## START
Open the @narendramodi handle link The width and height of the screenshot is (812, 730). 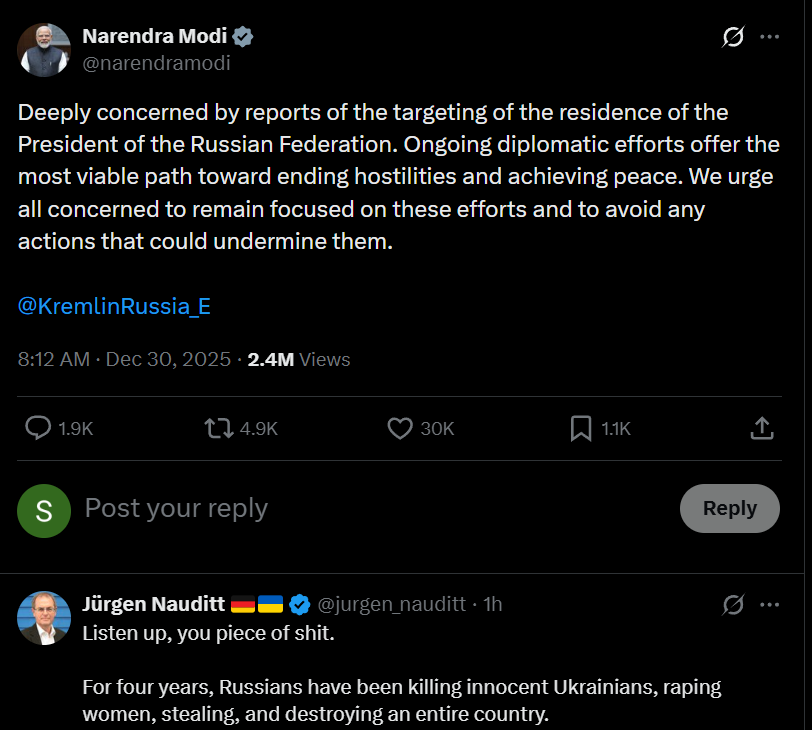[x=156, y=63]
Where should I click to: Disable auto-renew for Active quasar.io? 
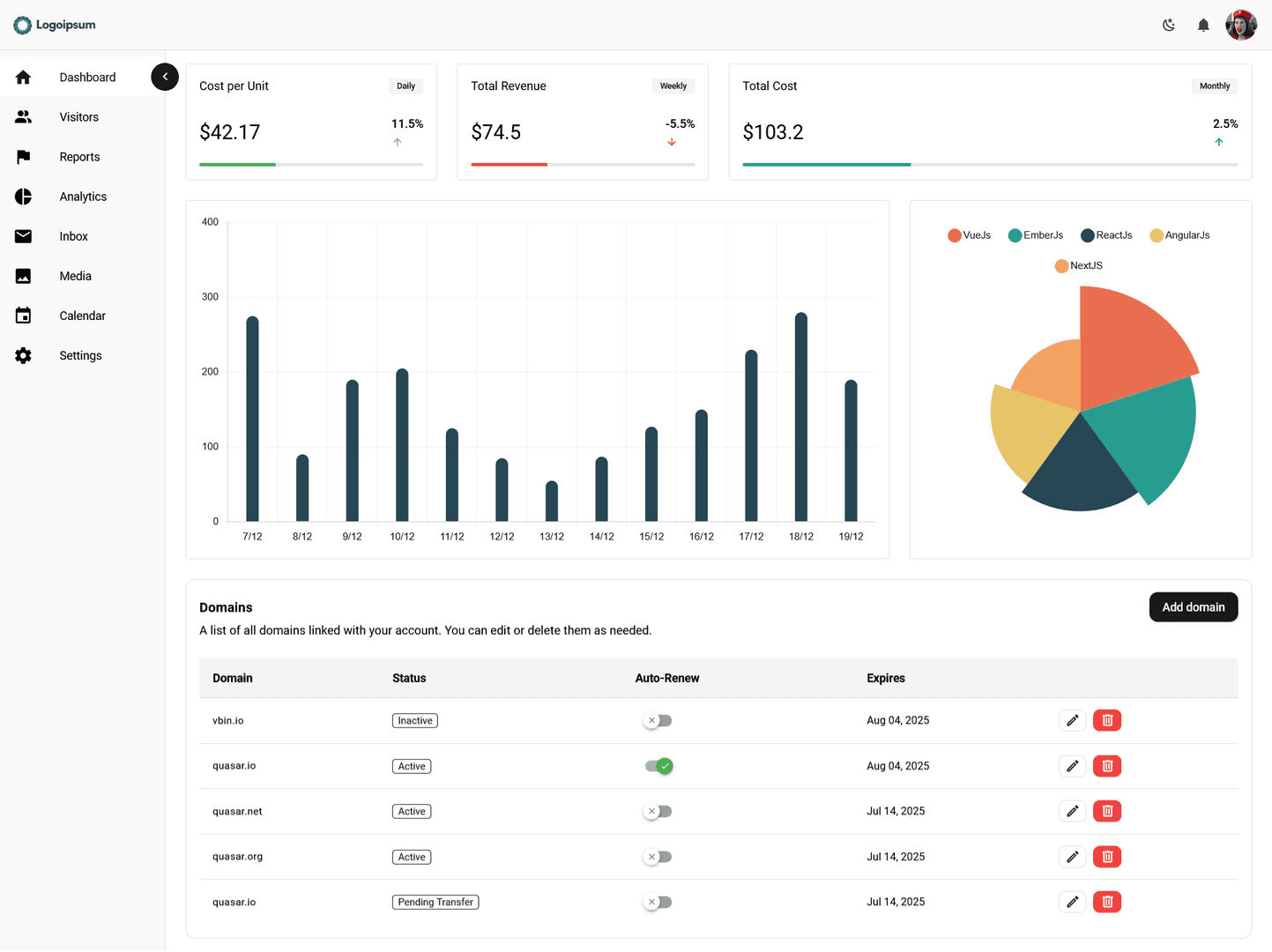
## END
## START
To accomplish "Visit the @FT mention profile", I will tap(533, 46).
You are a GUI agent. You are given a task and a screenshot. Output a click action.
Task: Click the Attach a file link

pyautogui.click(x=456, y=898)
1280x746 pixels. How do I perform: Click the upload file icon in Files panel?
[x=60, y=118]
## END
• Exercise task
Could you return, unchanged, the listing from the line with "1280x746 pixels. How" to the line with "[x=60, y=118]"?

• Full answer
1280x746 pixels. How do I perform: Click the upload file icon in Files panel?
[x=60, y=118]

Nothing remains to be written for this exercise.